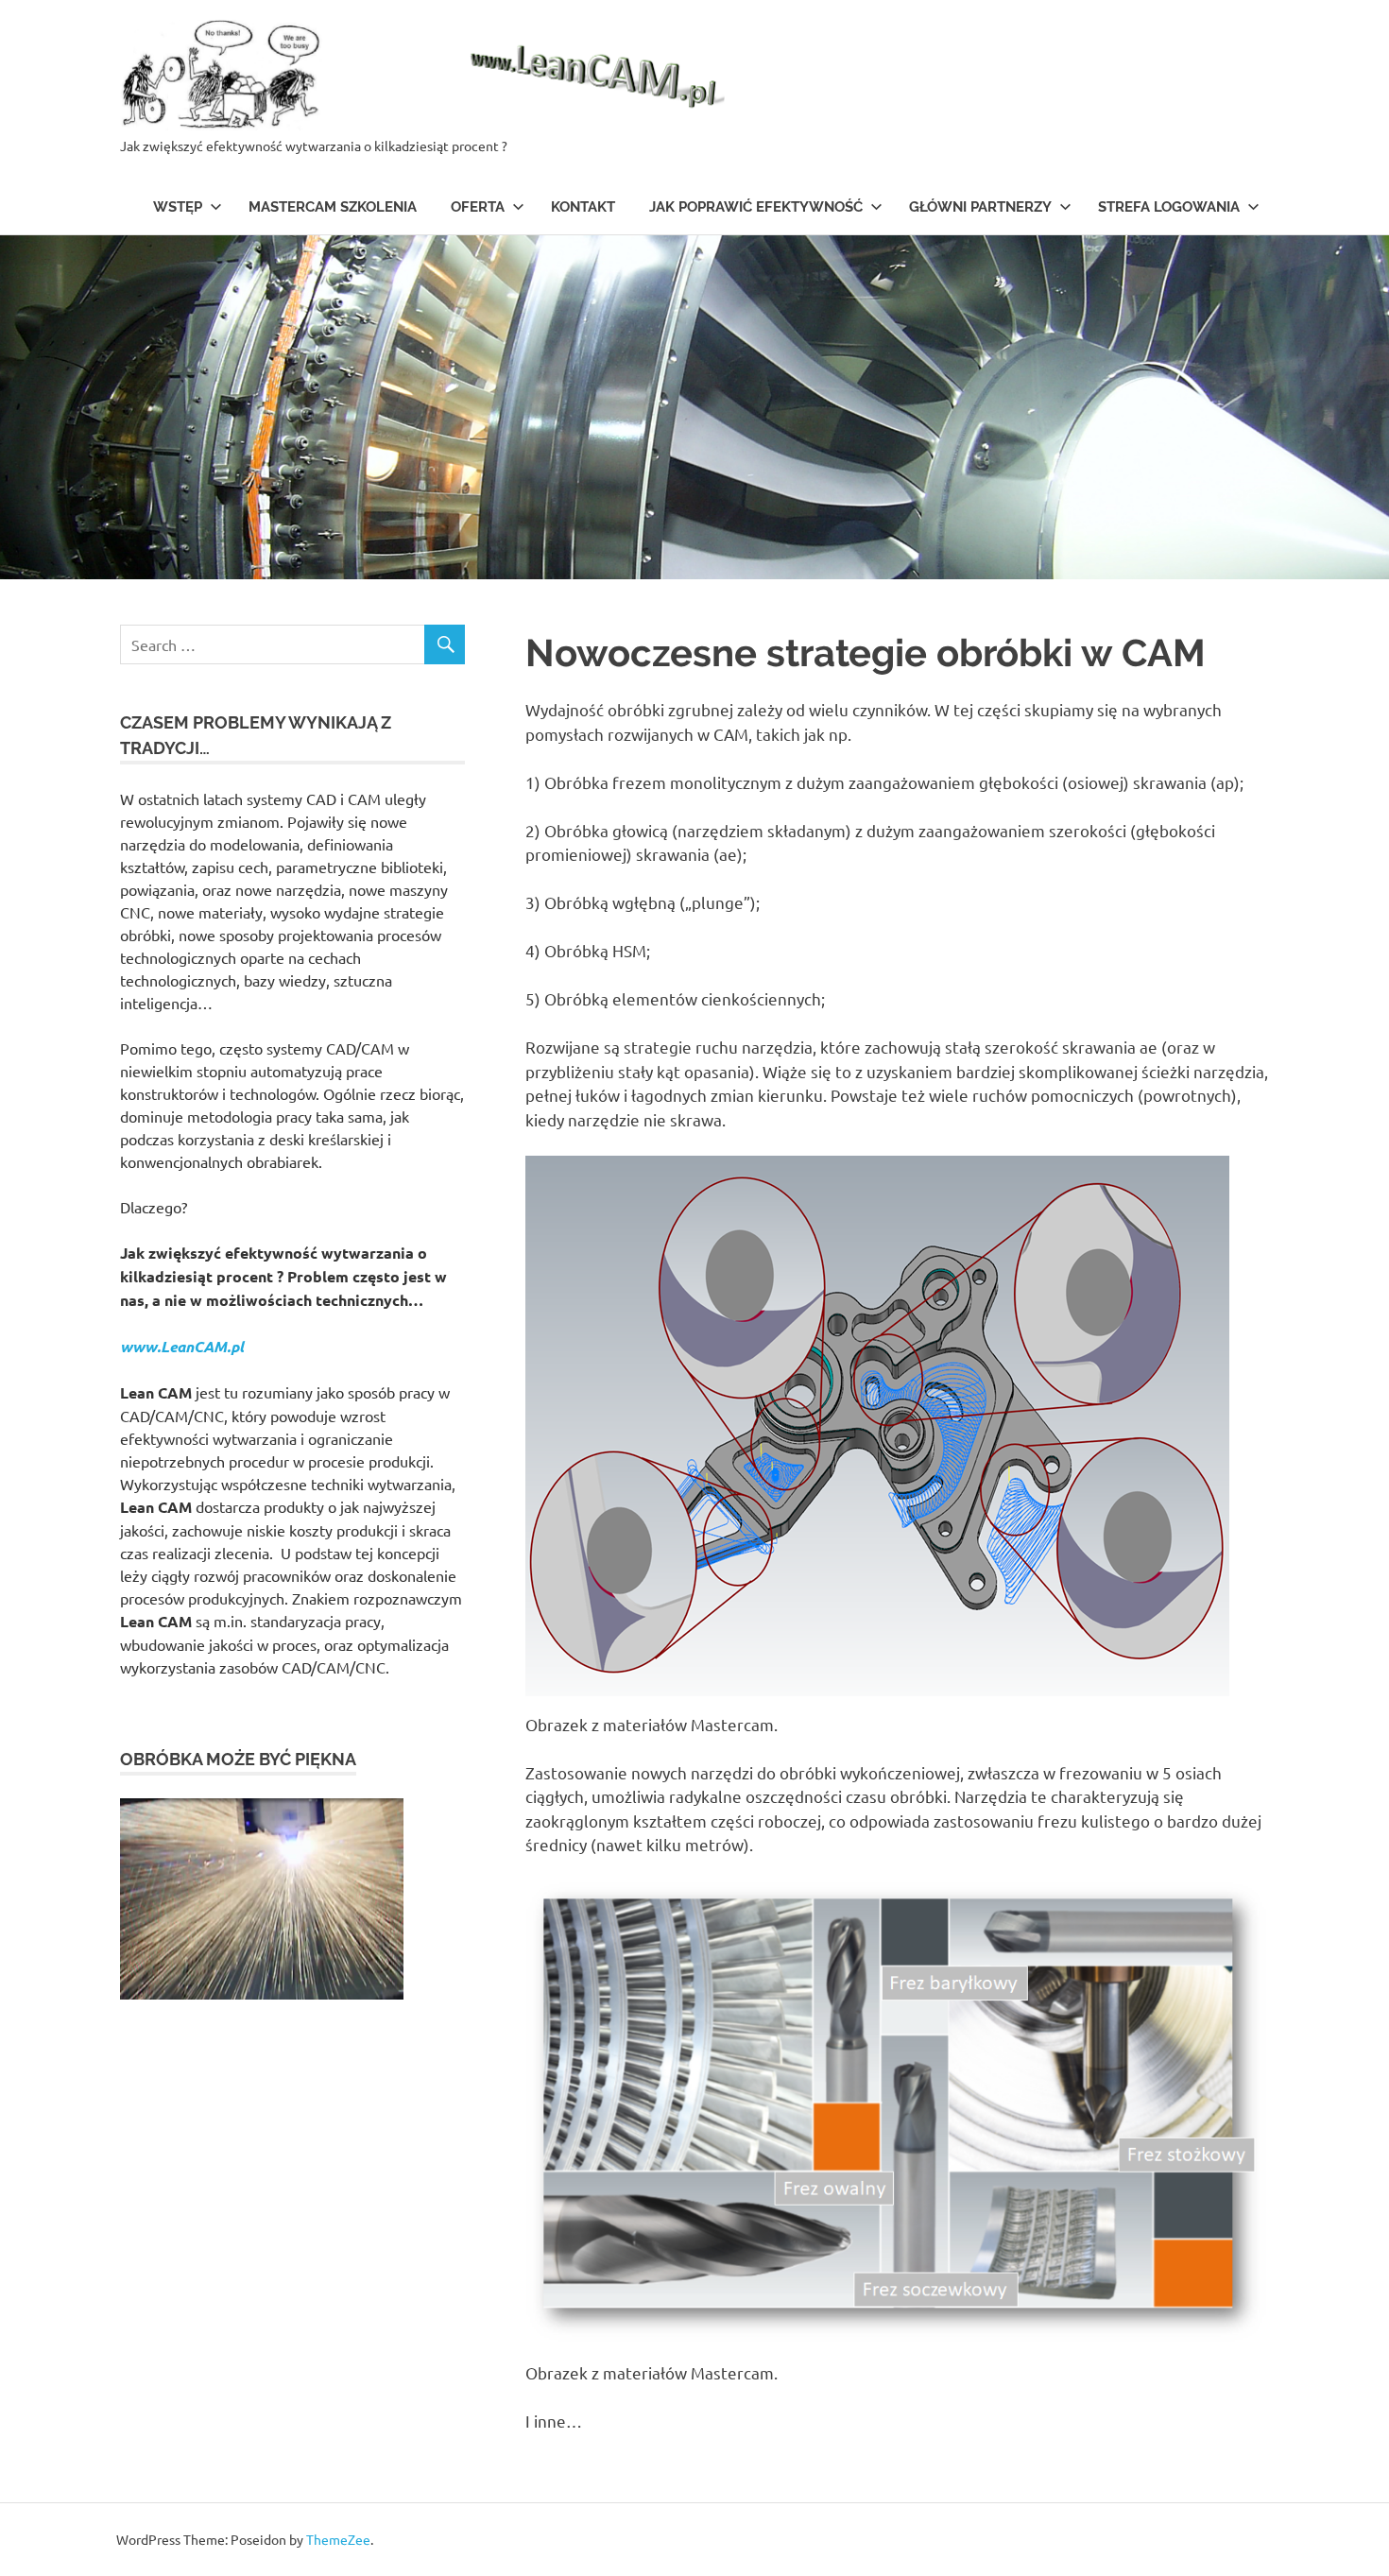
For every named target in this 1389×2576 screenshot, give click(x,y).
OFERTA (478, 206)
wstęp (177, 206)
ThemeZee (338, 2539)
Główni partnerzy (980, 206)
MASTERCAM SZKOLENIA (333, 206)
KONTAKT (583, 206)
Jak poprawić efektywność (756, 206)
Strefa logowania (1169, 206)
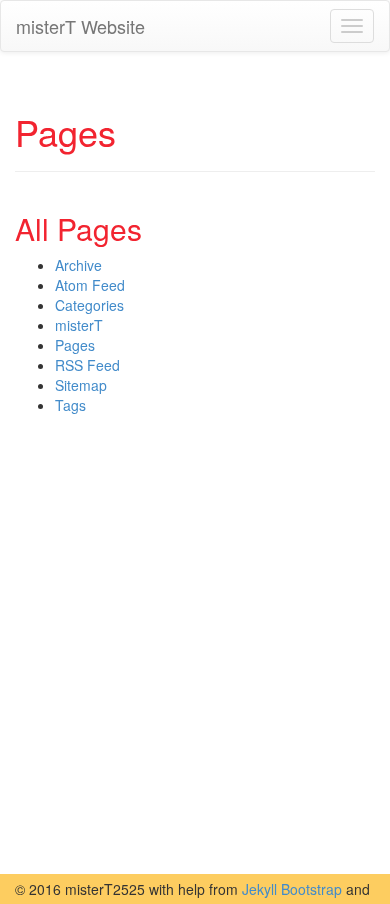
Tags (70, 405)
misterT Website (80, 26)
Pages (75, 345)
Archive (78, 265)
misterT (79, 325)
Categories (89, 305)
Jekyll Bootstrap (292, 889)
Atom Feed (90, 285)
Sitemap (81, 385)
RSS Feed (87, 365)
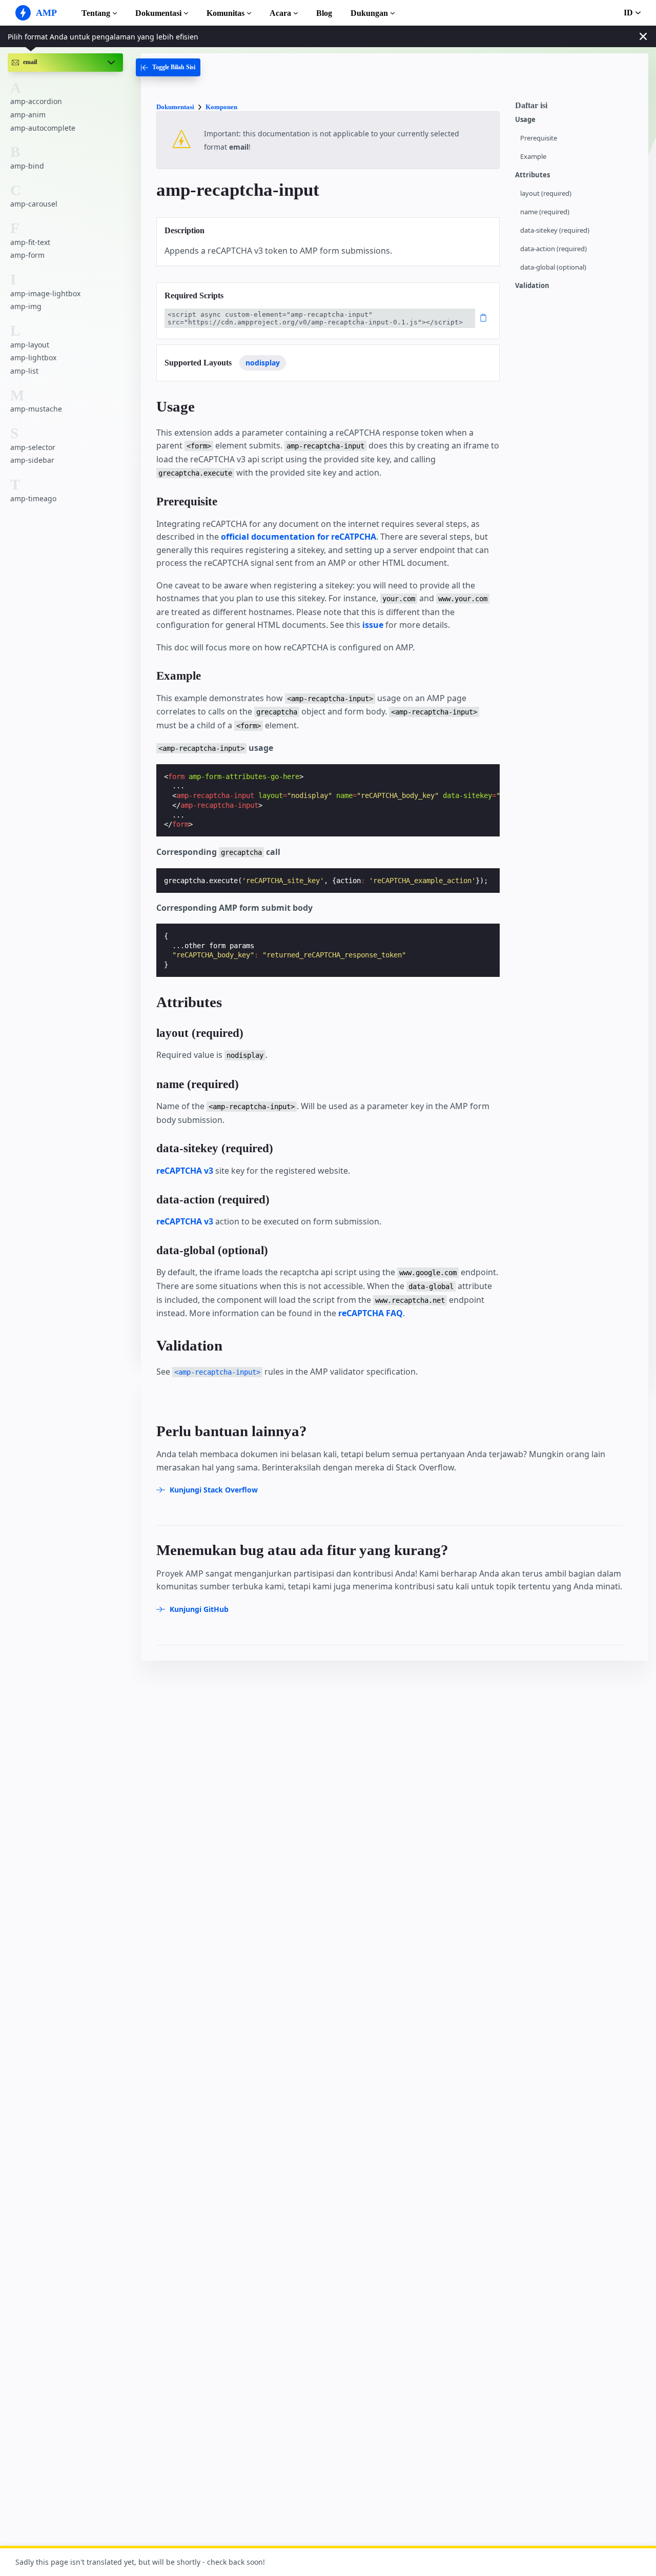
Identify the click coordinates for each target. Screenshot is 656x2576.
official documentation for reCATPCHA (298, 536)
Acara (280, 13)
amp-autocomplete (42, 128)
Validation (532, 285)
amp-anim (28, 114)
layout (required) (545, 193)
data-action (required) (553, 248)
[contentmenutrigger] (576, 108)
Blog (324, 13)
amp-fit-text (30, 242)
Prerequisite (538, 138)
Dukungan (369, 13)
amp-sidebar (32, 460)
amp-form (27, 255)
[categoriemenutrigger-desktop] (168, 67)
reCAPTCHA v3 (184, 1170)
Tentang (95, 13)
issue (372, 624)
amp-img (26, 306)
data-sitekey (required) (554, 230)
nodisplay (262, 362)
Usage (525, 119)
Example (533, 156)
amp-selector (32, 447)
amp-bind (27, 166)
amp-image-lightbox (45, 293)
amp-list (24, 371)
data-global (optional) (553, 267)
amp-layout (29, 345)
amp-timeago (33, 498)
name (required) (544, 212)
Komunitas (225, 13)
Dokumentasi (158, 13)
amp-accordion (36, 101)
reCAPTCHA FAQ (370, 1313)
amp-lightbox (33, 357)
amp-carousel (33, 204)
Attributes (532, 175)
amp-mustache (36, 409)
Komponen (221, 107)
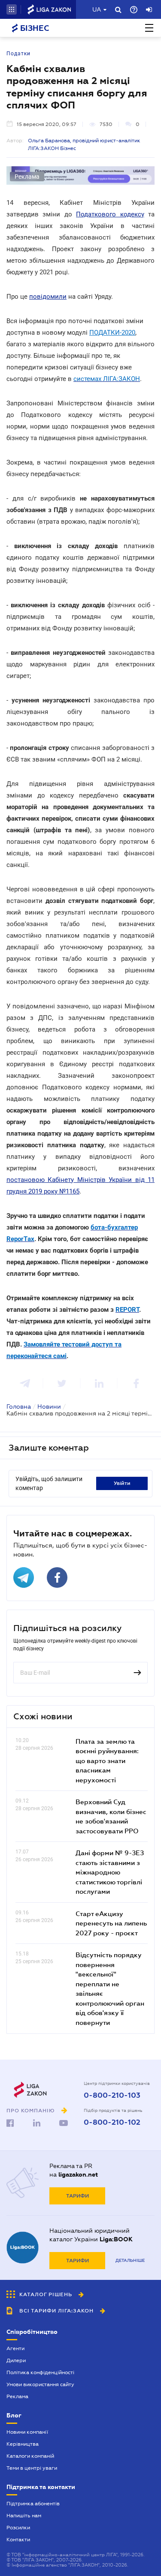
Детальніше (130, 2260)
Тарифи (77, 2196)
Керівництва (22, 2444)
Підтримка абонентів (33, 2504)
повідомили (48, 296)
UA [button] (96, 9)
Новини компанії (27, 2432)
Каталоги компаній (30, 2456)
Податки (18, 54)
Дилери (16, 2360)
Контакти (18, 2540)
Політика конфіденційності (40, 2372)
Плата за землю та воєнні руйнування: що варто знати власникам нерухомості (107, 1760)
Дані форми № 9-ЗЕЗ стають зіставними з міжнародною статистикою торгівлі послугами (110, 1872)
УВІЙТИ (122, 1483)
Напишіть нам (23, 2516)
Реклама (17, 2396)
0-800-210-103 (112, 2095)
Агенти (15, 2348)
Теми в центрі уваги (31, 2468)
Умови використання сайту (40, 2384)
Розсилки (18, 2528)
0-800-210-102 (112, 2122)
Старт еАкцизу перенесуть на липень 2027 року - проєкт (111, 1923)
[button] (11, 9)
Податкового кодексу (110, 214)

▸ **Assignment**
Reproduce the whole listing above word for word, dropping each image.

▸ **Solution for this problem**
For every named target in this 1389×2576 screenshot, give click(x,y).
OFERTA (478, 206)
wstęp (177, 206)
ThemeZee (338, 2539)
Główni partnerzy (980, 206)
MASTERCAM SZKOLENIA (333, 206)
KONTAKT (583, 206)
Jak poprawić efektywność (756, 206)
Strefa logowania (1169, 206)
Tags (70, 405)
misterT Website (80, 26)
Pages (75, 345)
Archive (78, 265)
misterT (79, 325)
Categories (89, 305)
Jekyll Bootstrap (292, 889)
Atom Feed (90, 285)
Sitemap (81, 385)
RSS Feed (87, 365)
Identify the click coordinates for each target. Screenshot is 656x2576.
official documentation for reCATPCHA (298, 536)
Acara (280, 13)
amp-autocomplete (42, 128)
Validation (532, 285)
amp-anim (28, 114)
layout (required) (545, 193)
data-action (required) (553, 248)
[contentmenutrigger] (576, 108)
Blog (324, 13)
amp-fit-text (30, 242)
Prerequisite (538, 138)
Dukungan (369, 13)
amp-sidebar (32, 460)
amp-form (27, 255)
[categoriemenutrigger-desktop] (168, 67)
reCAPTCHA v3 (184, 1170)
Tentang (95, 13)
issue (372, 624)
amp-img (26, 306)
data-sitekey (required) (554, 230)
nodisplay (262, 362)
Usage (525, 119)
Example (533, 156)
amp-selector (32, 447)
amp-bind (27, 166)
amp-image-lightbox (45, 293)
amp-list (24, 371)
data-global (optional) (553, 267)
amp-layout (29, 345)
amp-timeago (33, 498)
name (required) (544, 212)
Komunitas (225, 13)
Dokumentasi (158, 13)
amp-accordion (36, 101)
reCAPTCHA FAQ (370, 1313)
amp-lightbox (33, 357)
amp-carousel (33, 204)
Attributes (532, 175)
amp-mustache (36, 409)
Komponen (221, 107)
Детальніше (130, 2260)
Тарифи (77, 2196)
Керівництва (22, 2444)
Підтримка абонентів (33, 2504)
повідомили (48, 296)
UA [button] (96, 9)
Новини компанії (27, 2432)
Каталоги компаній (30, 2456)
Податки (18, 54)
Дилери (16, 2360)
Контакти (18, 2540)
Політика конфіденційності (40, 2372)
Плата за землю та воєнні руйнування: що варто знати власникам нерухомості (107, 1760)
Дані форми № 9-ЗЕЗ стають зіставними з міжнародною статистикою торгівлі послугами (110, 1872)
УВІЙТИ (122, 1483)
Напишіть нам (23, 2516)
Реклама (17, 2396)
0-800-210-103 (112, 2095)
Агенти (15, 2348)
Теми в центрі уваги (31, 2468)
Умови використання сайту (40, 2384)
Розсилки (18, 2528)
0-800-210-102 (112, 2122)
Старт еАкцизу перенесуть на липень 2027 року - проєкт (111, 1923)
[button] (11, 9)
Податкового кодексу (110, 214)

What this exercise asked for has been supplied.